At the end of his Social Contract, Rousseau argues for a civil religion that requires all citizens to be uber-tolerant of religions not their own: "Anyone who ventures to say: ‘Outside the Church is no salvation’ should be driven from the state," he wrote.
That's the position the Russian Supreme Court took Thursday in banning the Jehovah's Witnesses and seizing their property under the Russian Federation's 2006 anti-extremism law. The law prohibits the dissemination of "propaganda" that promotes religious "supremacy."
Along with being pacifists, opposing blood transfusions, and generally abstaining from civic life, the Witnesses do indeed promote the idea that theirs is the only true religion. As their Russian spokesman told NPR, "This is the nature of any religion, otherwise, why are you following a false religion?"
But in Putin's Russia, religious liberty must bow before the Rousseauian imperative of state solidarity.
Most Americans don't see things that way. We may disapprove of those who go around proclaiming that Heaven is exclusively reserved for members of their church. We don't consider them enemies of the state.
But that doesn't mean we've got religious freedom all sorted out in the U.S. of A. To the contrary, we find ourselves in a particularly unsettled time, free-exercise-wise.
For the past several years, we've been consumed with debates over the extent to which religious claims should be allowed to supersede anti-discrimination laws and healthcare mandates. On both sides, partisans have dug in, seeing threats to civilization in even the smallest calls for compromise.
Last year, in the Supreme Court, it was Zubik v. Burwell — the so-called "Little Sisters" case, whereby some religious non-profits insisted that it would violate their religious freedom simply to file for an exemption from the Affordable Care Act's requirement that they provide free contraceptive coverage to their female employees. Because that would "trigger" the provision of such coverage by another party.
This year, it's Trinity Lutheran v.
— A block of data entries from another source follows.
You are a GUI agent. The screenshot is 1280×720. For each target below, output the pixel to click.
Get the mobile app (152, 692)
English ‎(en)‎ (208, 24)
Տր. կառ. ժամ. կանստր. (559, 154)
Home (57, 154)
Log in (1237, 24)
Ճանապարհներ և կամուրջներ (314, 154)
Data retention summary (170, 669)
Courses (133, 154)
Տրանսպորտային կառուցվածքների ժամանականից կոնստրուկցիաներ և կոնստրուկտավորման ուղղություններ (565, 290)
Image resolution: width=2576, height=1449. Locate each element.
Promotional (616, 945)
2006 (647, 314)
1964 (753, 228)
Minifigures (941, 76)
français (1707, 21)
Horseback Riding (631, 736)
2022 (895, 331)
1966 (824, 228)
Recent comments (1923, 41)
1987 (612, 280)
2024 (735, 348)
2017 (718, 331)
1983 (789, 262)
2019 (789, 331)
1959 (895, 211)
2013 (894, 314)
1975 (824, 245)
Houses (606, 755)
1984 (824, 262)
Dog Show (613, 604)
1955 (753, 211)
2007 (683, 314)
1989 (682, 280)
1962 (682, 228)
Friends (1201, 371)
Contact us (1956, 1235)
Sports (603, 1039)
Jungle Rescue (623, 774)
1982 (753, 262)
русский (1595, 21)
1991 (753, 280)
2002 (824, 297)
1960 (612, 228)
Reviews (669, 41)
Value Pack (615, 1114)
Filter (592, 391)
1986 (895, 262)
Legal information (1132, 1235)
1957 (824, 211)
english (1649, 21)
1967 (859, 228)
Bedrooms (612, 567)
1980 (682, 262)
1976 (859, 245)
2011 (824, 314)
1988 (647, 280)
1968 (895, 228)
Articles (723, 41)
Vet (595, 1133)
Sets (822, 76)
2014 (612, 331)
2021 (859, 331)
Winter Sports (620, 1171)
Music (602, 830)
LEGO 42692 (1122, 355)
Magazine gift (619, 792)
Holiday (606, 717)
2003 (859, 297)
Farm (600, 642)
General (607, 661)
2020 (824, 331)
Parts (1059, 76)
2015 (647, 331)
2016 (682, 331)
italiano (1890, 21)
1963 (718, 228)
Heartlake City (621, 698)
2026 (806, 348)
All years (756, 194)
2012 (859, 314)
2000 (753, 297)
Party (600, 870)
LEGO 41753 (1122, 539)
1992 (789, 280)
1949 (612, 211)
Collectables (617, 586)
Comer, which concerns the exclusion of a religious preschool from a Missouri program giving grants to non-profits to resurface their playground with recycled tires. Missouri's Constitution prohibits provision of public funds "in aid of any church, sect or denomination of religion."
The question before the Supreme Court is whether the prohibition, at least in the case of that exclusion, violates the U.S. Constitution.
In an amicus brief, the American Jewish Committee, which supported the government's position in Zubik, took Trinity Lutheran's side, arguing reasonably that where a "program or activity at issue is inherently secular in nature and would be perceived by the public as such" religious organizations should be entitled to apply for public funds "on the same terms as secular organizations."
As it happens, Missouri's newly elected Republican governor recently rescinded the exclusion, thereby conceivably rendering the question moot. But just before oral argument Wednesday, both sides urged the justices to go ahead and decide the case on the merits — something the justices seemed inclined to do, and in favor of Trinity Lutheran at that.
What has made this case so neuralgic for strict separationists and so exciting for accommodationists is that, as Emma Green makes clear over at the Atlantic, the facts of the case are so religiously innocuous. "On its surface," writes Green, "Trinity Lutheran seems like it’s just about keeping kids’ knees from getting scraped."
Back in the 1970s and 1980s, the jurisprudence of the religion clauses was sufficiently settled that the Court could be depended on to render a decision that would do no more than move the boundary between the constitutional guarantees of free exercise and establishment a little one way or another.
Nowadays — and with a new accommodationist justice on the Court — all bets are off. In the name of religious freedom, religious organizations could well be made eligible for all sorts of public funding.
To be sure, nothing comparable to Russia's liquidation of the Jehovah's Witnesses is in the offing. But the stakes are big enough.